Exercise set »
1. According to the passage on printer cantilevers, what is the principal advantage of multiple cantilevers in black and white printing systems?
2. Transcribe the part of the passage on printer cantilevers starting with "Portable printing systems" and going on through "during printer transport.".

Passage provided »
───

Multiple cantilevers may be used to reduce carriage speed. In a mono-color system, increasing the number of cantilevers by a value x results in a reduction in relative movement between surface 612 and cantilever by the value x. In color systems where cantilevers superimpose pixels on the printing surface to achieve different color shading, adding cantilevers may be used to increase print speed or to increase the number of color choices. Thus color systems and high speed systems typically have more than one cantilever.

FIG. 6 shows a first cantilever 628, a second cantilever 632 and a third cantilever 636 mounted on carriage head 604. In one embodiment of a color printing system, each cantilever controls deposition of a different color ink. For example, in a red-green-blue (RGB) printing system, first cantilever 604 may deposit red ink, second cantilever 608 deposits green ink and third cantilever 636 deposits blue ink. In black and white printing systems, all the cantilevers deposit black ink and the principle advantage of multiple cantilevers is increased print speeds.

Portable printing systems are often subject to mishandling during transport. Thus portable printers should be durable and operable under a range of conditions. Reducing or eliminating carriage head 604 movement increases printer system durability. In particular, fixing the carriage head eliminates motors used to move the carriage. Fixing the carriage head also reduces the probability of the carriage head coming loose during printer transport.

───

Excerpted data »

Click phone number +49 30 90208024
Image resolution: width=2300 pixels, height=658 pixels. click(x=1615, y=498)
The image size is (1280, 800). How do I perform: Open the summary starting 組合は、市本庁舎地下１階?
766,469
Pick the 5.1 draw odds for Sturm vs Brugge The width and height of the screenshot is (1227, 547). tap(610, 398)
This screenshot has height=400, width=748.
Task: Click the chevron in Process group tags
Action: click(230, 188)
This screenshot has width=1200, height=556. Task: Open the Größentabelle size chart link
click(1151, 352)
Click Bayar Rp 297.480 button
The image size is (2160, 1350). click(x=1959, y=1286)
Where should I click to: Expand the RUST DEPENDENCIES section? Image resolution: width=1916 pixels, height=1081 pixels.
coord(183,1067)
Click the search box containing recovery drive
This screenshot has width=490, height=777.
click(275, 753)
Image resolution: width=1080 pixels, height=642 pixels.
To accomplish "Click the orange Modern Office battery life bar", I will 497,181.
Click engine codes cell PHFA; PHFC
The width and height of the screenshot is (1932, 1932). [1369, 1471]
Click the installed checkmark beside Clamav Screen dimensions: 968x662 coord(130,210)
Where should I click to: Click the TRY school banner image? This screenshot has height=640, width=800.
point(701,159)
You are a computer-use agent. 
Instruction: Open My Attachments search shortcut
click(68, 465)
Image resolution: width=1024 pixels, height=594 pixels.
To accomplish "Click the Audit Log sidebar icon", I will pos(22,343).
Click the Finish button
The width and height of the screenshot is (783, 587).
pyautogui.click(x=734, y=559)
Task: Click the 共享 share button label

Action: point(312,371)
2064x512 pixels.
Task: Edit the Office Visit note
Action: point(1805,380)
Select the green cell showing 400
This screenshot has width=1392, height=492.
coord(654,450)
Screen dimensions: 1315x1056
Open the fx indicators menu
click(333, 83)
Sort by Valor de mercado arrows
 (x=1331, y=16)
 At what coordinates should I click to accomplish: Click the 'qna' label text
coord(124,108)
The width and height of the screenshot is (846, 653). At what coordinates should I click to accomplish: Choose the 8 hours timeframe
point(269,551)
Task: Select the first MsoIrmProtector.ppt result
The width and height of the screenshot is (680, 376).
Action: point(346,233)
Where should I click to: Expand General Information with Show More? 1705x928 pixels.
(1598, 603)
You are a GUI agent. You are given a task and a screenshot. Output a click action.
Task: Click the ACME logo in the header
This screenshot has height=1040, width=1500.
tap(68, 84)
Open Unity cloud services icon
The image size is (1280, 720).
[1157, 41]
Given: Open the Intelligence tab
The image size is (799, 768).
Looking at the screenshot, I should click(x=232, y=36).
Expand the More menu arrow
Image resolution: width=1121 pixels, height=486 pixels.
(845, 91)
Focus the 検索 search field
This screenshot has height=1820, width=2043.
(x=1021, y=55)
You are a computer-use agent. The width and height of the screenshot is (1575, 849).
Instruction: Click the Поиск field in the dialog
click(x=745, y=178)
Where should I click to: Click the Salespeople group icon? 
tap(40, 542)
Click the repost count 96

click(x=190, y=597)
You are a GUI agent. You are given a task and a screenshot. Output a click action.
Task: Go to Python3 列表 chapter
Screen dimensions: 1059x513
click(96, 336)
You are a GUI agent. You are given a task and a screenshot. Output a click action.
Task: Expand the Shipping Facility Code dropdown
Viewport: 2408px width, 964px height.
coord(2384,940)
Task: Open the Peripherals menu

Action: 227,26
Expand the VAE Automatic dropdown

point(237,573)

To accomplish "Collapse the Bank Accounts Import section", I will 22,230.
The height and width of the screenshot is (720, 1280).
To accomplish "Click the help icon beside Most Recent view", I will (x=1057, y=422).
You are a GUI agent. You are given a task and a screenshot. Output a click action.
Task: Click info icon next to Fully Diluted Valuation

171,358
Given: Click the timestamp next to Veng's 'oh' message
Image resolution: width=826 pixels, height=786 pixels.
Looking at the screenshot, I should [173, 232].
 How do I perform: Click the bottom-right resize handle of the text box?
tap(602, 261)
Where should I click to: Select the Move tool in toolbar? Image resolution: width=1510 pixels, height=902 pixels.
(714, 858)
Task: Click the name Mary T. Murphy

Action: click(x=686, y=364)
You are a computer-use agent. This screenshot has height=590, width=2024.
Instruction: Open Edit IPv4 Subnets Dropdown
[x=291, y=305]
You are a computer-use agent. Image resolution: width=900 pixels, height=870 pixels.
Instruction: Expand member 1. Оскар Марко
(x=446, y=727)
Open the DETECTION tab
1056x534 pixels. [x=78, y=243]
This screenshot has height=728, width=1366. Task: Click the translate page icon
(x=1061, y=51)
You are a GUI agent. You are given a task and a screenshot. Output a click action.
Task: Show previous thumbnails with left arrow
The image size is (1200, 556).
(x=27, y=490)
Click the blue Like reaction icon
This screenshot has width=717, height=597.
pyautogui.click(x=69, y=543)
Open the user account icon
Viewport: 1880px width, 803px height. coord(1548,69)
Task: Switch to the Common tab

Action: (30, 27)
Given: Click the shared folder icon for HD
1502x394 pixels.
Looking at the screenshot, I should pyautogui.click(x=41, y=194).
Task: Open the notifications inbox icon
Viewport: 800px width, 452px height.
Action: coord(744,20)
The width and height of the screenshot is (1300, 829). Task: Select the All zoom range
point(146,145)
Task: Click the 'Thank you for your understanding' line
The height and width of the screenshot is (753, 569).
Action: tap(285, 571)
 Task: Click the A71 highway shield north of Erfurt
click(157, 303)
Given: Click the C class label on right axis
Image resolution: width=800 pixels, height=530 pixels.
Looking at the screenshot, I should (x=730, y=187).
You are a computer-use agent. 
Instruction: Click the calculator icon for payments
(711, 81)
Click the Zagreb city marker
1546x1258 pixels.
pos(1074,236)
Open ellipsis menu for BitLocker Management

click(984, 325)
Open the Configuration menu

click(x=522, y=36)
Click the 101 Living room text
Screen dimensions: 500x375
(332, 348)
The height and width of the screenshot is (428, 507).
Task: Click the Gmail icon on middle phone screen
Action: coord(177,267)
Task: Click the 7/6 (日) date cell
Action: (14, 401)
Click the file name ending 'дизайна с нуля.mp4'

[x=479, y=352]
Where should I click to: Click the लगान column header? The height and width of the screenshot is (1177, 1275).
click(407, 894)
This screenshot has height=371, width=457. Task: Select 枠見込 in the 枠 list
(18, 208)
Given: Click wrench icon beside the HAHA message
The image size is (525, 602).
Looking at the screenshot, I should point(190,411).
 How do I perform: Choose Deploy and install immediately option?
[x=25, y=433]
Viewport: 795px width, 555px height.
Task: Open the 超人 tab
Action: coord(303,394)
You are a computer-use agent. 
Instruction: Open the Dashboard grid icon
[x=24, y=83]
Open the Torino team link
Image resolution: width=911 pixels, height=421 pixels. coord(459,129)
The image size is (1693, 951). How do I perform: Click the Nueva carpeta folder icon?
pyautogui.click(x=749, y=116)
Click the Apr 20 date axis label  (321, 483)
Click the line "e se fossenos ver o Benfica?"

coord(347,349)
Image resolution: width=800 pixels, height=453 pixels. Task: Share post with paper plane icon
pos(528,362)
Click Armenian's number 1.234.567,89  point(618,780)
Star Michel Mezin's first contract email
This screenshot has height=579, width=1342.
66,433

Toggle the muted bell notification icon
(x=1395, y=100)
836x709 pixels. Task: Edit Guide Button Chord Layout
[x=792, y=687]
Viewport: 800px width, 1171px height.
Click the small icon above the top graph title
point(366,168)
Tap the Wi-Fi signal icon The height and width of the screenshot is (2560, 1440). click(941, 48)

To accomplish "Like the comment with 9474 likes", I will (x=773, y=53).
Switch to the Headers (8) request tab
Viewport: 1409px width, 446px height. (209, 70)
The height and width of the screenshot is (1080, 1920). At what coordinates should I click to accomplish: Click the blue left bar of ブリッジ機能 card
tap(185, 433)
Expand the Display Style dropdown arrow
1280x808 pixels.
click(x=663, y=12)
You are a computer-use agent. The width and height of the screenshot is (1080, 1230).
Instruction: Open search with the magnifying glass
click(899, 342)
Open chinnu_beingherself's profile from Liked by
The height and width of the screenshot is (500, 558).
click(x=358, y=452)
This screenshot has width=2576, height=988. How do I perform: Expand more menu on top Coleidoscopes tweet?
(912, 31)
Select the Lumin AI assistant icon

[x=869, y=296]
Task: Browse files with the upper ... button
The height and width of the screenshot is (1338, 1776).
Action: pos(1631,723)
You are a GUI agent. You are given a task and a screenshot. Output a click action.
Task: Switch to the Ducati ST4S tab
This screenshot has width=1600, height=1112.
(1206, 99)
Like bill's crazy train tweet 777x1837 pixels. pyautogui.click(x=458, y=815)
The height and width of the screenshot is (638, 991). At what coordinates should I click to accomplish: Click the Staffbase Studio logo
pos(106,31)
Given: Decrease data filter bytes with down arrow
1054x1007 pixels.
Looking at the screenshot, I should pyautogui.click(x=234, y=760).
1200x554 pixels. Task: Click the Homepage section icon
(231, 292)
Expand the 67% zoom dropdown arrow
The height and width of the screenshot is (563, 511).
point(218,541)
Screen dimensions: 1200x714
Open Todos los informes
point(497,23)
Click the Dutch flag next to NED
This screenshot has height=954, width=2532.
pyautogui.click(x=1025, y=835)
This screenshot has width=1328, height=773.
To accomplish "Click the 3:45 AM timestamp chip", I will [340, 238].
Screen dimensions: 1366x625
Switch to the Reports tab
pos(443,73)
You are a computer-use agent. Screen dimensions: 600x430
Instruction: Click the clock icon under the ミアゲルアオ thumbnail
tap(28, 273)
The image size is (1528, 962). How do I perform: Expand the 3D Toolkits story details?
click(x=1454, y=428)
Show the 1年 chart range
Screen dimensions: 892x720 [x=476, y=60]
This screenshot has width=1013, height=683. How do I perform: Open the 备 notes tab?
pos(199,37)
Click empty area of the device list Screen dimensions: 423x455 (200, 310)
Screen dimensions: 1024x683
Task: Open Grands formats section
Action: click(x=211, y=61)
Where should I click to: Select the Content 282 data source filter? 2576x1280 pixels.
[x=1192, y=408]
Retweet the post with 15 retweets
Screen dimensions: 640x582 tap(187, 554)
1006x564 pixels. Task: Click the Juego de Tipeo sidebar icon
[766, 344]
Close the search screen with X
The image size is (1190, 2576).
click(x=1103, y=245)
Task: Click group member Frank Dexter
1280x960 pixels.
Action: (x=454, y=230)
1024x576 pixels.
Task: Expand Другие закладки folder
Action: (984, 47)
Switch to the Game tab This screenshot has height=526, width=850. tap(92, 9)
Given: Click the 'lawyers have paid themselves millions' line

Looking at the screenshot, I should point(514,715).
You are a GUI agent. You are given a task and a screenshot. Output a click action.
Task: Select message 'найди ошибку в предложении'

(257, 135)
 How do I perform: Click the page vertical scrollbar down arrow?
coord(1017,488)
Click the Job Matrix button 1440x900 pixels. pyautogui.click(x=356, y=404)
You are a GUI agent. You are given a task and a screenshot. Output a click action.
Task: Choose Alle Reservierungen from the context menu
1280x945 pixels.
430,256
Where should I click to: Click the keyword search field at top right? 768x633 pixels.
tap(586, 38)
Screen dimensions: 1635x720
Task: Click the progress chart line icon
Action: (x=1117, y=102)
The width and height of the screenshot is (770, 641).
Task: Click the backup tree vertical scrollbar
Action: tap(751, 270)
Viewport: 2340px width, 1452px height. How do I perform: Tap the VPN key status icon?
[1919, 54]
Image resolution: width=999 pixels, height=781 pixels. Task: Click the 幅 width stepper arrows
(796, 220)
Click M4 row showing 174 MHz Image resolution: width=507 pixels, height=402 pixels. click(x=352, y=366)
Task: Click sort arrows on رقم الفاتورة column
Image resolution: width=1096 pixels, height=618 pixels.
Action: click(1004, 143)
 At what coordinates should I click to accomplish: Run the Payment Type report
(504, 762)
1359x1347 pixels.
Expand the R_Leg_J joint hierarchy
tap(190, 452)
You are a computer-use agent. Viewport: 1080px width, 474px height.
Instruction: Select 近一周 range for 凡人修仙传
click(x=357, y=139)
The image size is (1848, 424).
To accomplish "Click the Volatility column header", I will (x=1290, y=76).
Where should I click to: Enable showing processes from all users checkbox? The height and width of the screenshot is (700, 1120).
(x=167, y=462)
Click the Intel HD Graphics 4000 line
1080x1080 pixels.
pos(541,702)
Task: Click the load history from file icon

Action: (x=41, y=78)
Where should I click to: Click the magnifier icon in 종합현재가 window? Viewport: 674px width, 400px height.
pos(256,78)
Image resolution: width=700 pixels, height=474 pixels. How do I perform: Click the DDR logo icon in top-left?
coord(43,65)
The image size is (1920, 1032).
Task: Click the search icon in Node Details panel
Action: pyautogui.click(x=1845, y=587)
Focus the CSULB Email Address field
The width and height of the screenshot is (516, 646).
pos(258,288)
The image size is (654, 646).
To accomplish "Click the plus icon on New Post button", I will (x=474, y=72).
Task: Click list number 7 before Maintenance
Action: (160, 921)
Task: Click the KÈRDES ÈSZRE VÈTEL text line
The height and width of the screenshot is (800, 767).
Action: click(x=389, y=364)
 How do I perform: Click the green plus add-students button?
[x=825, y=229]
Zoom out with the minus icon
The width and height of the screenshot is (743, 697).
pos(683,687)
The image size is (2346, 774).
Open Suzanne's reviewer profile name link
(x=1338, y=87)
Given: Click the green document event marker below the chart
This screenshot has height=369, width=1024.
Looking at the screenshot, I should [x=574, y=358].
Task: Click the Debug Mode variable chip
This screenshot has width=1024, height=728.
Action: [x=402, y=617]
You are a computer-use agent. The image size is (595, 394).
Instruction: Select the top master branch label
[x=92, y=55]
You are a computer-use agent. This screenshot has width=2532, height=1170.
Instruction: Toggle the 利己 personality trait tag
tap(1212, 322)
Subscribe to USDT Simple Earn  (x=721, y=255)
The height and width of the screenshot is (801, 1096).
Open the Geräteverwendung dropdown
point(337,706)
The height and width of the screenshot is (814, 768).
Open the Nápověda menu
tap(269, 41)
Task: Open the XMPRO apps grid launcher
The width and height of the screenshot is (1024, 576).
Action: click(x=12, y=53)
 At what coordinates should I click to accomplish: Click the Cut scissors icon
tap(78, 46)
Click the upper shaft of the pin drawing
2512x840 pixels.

───

Answer section »
1. Increased print speeds.

2.
Portable printing systems are often subject to mishandling during transport. Thus portable printers should be durable and operable under a range of conditions. Reducing or eliminating carriage head 604 movement increases printer system durability. In particular, fixing the carriage head eliminates motors used to move the carriage. Fixing the carriage head also reduces the probability of the carriage head coming loose during printer transport.